Solving nginx's HTTP/3 Architecture Problem: Angie's Experience and the Magic of eBPF#
How Angie 1.11 addressed the fundamental shortcomings of the HTTP/3 implementation in nginx: from simple hashes to building a full-fledged accept() equivalent for QUIC using BPF programs.

To the end user, switching from HTTP/2 to HTTP/3 may appear to be simply replacing TCP with UDP in the config. But for server software with a multi-process architecture, this step becomes a real headache. The classic accept() scheme that has underpinned TCP connection handling for years simply does not exist in the QUIC world.

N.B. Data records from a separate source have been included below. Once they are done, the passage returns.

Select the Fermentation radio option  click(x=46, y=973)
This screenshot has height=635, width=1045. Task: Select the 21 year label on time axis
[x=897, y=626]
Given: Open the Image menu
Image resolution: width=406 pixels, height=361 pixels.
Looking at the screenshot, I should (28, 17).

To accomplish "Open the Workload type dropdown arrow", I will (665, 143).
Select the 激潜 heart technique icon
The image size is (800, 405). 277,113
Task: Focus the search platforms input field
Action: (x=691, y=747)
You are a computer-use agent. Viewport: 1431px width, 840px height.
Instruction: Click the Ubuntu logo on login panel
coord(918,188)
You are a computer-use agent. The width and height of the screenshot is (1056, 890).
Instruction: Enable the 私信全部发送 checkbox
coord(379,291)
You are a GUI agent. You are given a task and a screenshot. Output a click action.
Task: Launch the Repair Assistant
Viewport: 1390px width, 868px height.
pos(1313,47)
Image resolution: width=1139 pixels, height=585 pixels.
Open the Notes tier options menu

Packets arrive on a UDP port, and the OS kernel no longer knows which worker process should receive them.
In the original nginx, this resulted in HTTP/3 support remaining "experimental" and limited for a long time: it suffers from session disconnects and service degradation during configuration reloads. For many, this has been a dealbreaker for deploying the protocol in production.
In this article, we describe how Angie 1.11 addresses these fundamental shortcomings. We did not simply add protocol support — we rethought the way the server interacts with the kernel. The journey from simple hashes to building a full-fledged accept() equivalent for QUIC using BPF programs allows us to say: Angie's HTTP/3 implementation is complete, free of nginx's "teething problems", and fully ready for production use in high-load environments.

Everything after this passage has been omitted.